ヒカリは何と続けて良いか分からずちらりとイベカを見れば、心なしか叱られた仔犬のような目でこちらを見上げていた。
前世で見たギリシャ彫刻ばりの雄々しい体でそんな可愛い顔されても。・・・てかイケメンは本当ズルいわ
ヒカリは若干遠い目になりながらも
「・・・お、お父さんが悪いんじゃないよ」
と言ってやる。
しかし、困ったことになったのは確かだ。
ばあちゃんが知ったら血管ぶっちぎれるほど怒られそう・・・。うはー、考えたくねえぇ
イベカも何よりそれを恐れているのではないだろうか、多分。
「「はあ・・・」」
父と娘は同時に溜め息を吐いた。
**
結局ヒカリが異世界転生後初めての旅路を楽しんでいられたのは、村を出て半日にも満たない僅かな時間であった。

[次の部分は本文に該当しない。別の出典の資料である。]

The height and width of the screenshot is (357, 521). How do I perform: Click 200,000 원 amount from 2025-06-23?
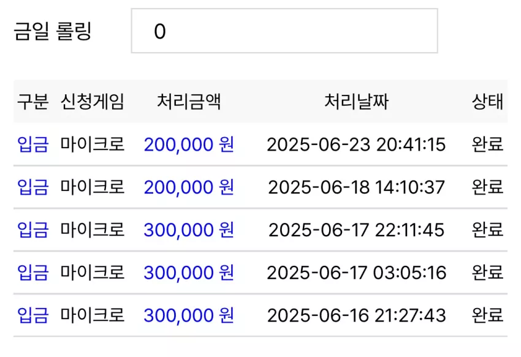(x=189, y=145)
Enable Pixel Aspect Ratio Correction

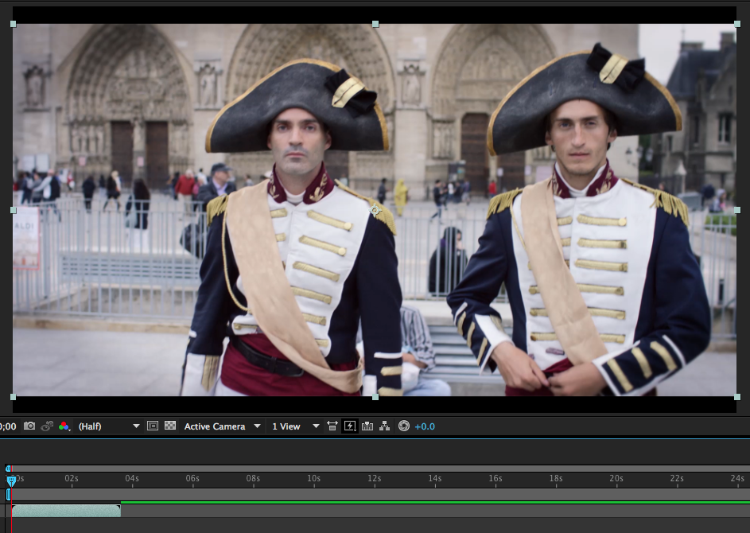pyautogui.click(x=332, y=426)
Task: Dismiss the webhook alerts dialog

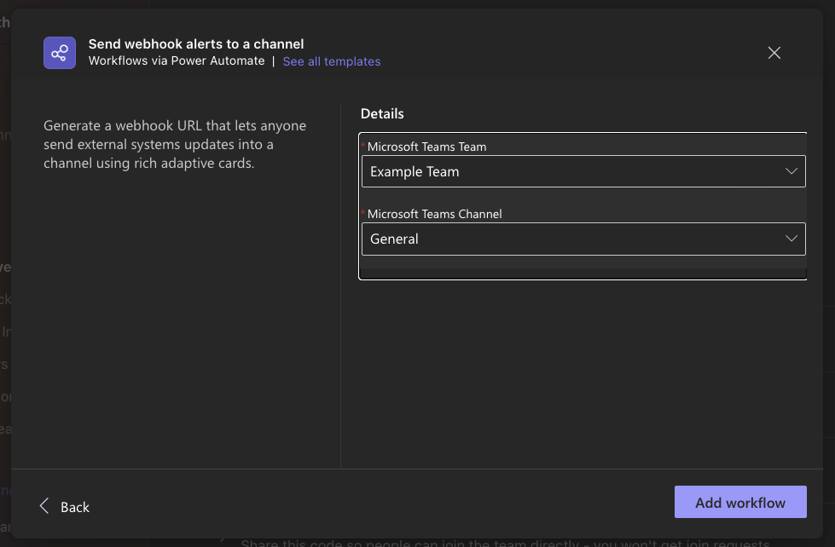Action: tap(774, 52)
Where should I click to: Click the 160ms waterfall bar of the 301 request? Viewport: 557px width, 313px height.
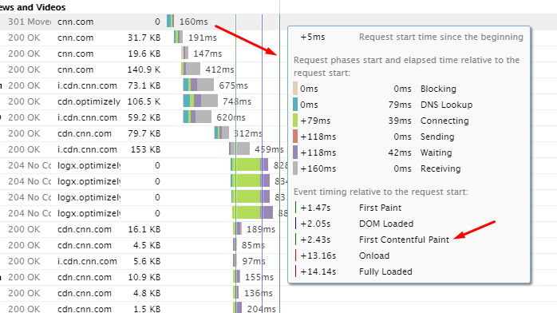(170, 22)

進路に魔獣の襲撃を受ける馬車を見つけた際、イベカはヒカリを残して助けに入ることを決めたが、これは改めて考えれば無謀だと言わざるを得なかった。
いくらイベカが弓に長けた狩人であっても、装備も十分ではない上子連れだったのだから、魔獣がいなくなるまでやり過ごすか、あるいは引き返す方があの場合は賢明だったと言える。

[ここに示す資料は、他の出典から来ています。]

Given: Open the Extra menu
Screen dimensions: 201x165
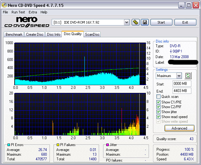Looking at the screenshot, I should click(x=33, y=12).
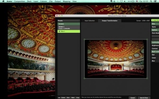Click the bottom-right corner point of slice
The image size is (159, 99).
[x=147, y=78]
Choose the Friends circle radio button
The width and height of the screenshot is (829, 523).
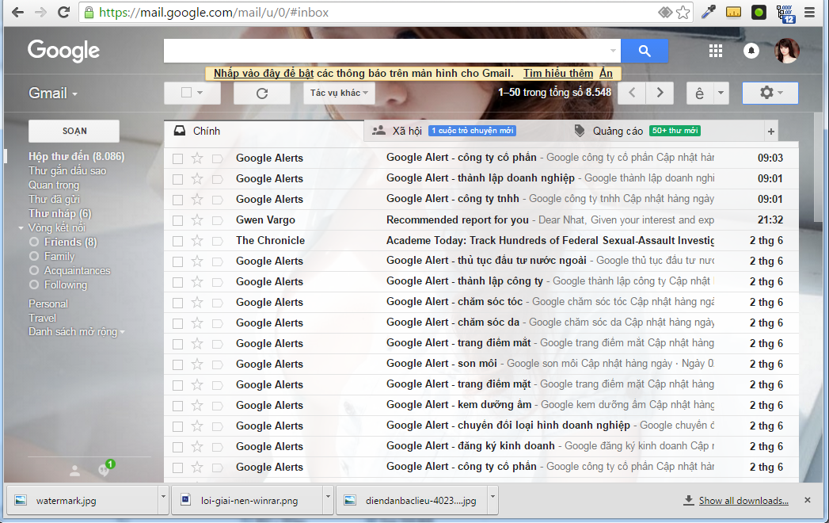(x=34, y=242)
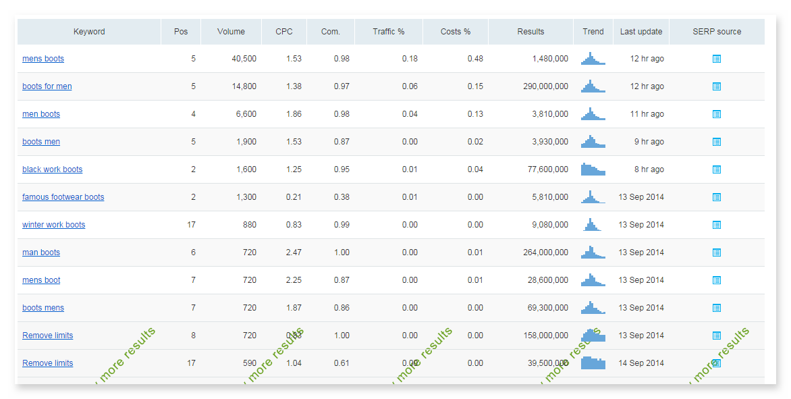Sort the table by the Volume column

point(231,31)
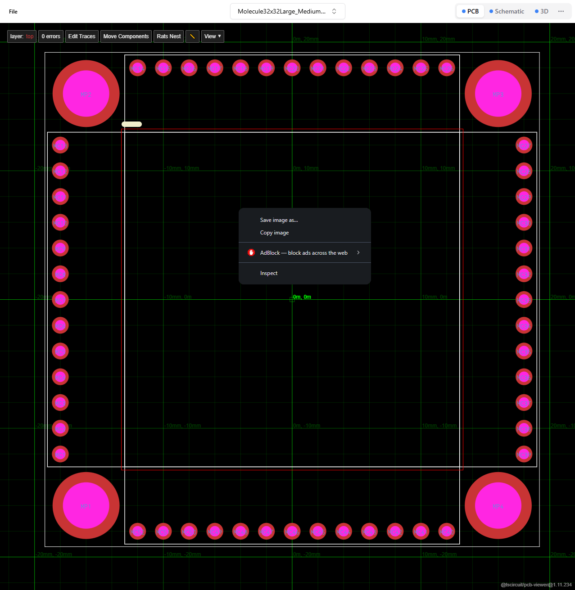575x590 pixels.
Task: Choose Save image as... from context menu
Action: [279, 220]
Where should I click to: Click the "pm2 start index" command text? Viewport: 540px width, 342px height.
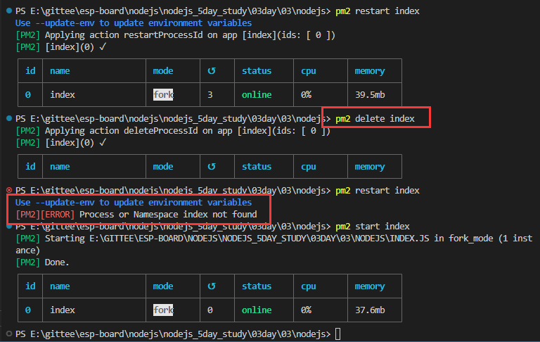(373, 227)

無論、イベカもイベカなりに考慮した上で取った行動だった。
一体の魔獣に対して数名が応戦しているのが見えたが、戦っているのが腕に覚えのある人間たちだろうというのは遠目からでも分かった。それならば自分が加わることで、魔獣を討ち取るのは難しいにしても追い払うくらいは可能だと思われたのだ。
それに隠れてやり過ごすとしてもリスクはあった。基本単体で獲物を襲う鷲獅子だが、後から更なる鷲獅子や他の魔獣が寄って来ることは十分あり得る。そうなると、十分離れているとは言えないイベカたちも気づかれ、次なる標的となる可能性は高かった。

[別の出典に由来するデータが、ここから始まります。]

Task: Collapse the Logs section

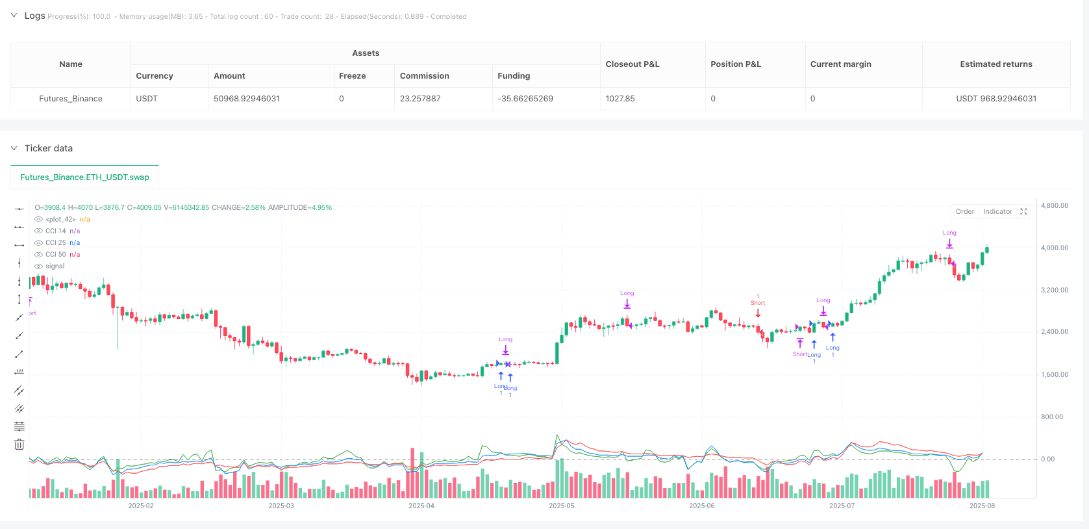Action: pos(14,16)
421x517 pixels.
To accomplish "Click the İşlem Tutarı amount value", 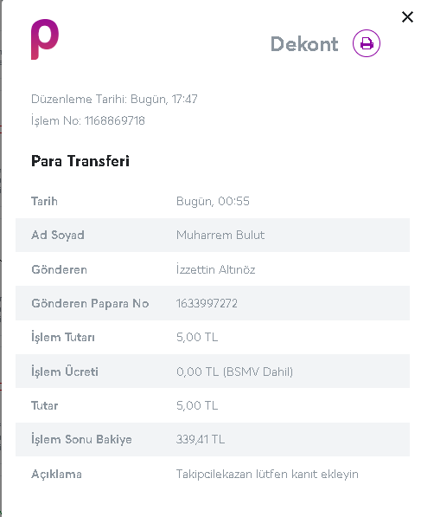I will pos(197,337).
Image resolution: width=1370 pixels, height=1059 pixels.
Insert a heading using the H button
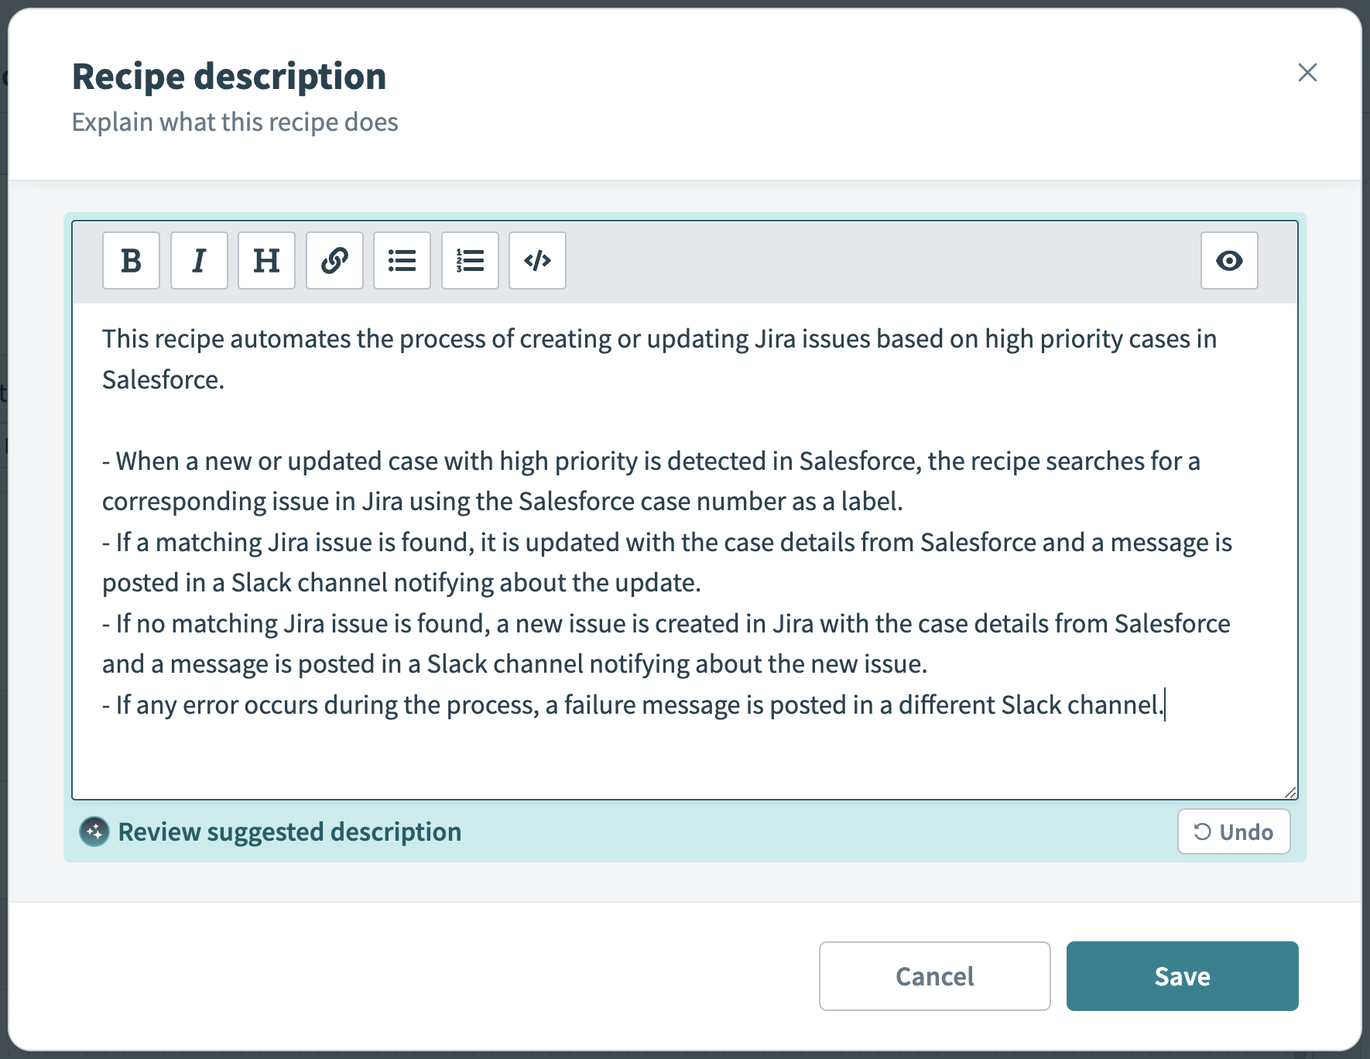[x=266, y=261]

となるとこのまま引き返すのが一番の安全策・・・イベカも一瞬そう考えはしたが、またここから数時間掛かる道中とて危険でないとは言えない。
それに今日は無事にやり過ごせたとして、行商は村の大事な収入源だ。近いうちにまた出直すことは必至で、魔獣が増える一方の状況下では結局、遅かれ早かれこうした場面に遭遇することは覚悟しなければならないのだ。
そして何よりも、目と鼻の先で困っている人を見殺しにするなどイベカの性格上出来なかったのだった。
そうして助太刀に入ったイベカだったが、鷲獅子は一際巨大で予想以上に手強い相手であったため、早々に攻防は諦め撤退に集中することにした。攻撃の合間に動けない負傷者に近づき、彼らを抱えて少しでもその場を退こうとしたその時、空中にいた鷲獅子は馬車を目掛けて猛スピードで突っ込んで来たのだ。幸い攻撃は直撃しなかったが、凄まじい衝撃と風圧でイベカは怪我人共々吹き飛ばされてしまった。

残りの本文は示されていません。